*** Block opens ***
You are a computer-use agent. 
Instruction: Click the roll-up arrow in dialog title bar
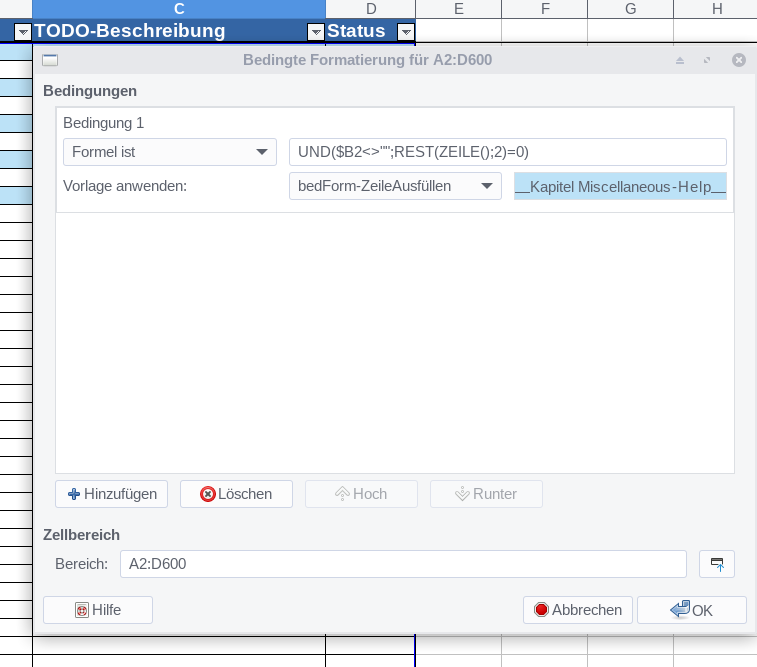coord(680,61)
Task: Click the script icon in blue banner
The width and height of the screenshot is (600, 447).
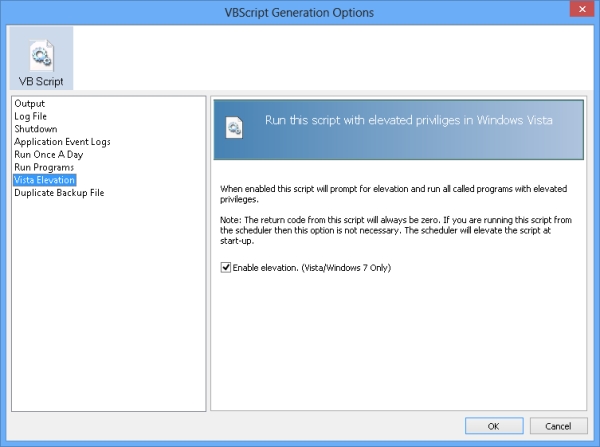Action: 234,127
*** Block closes ***
● **What needs to be done**:
If a record contains a picture, leave the picture out and return everything else exactly.

● **Answer space**:
You are a computer-use agent. 
Instruction: Click the roll-up arrow in dialog title bar
coord(680,61)
Task: Click the script icon in blue banner
The width and height of the screenshot is (600, 447).
Action: 234,127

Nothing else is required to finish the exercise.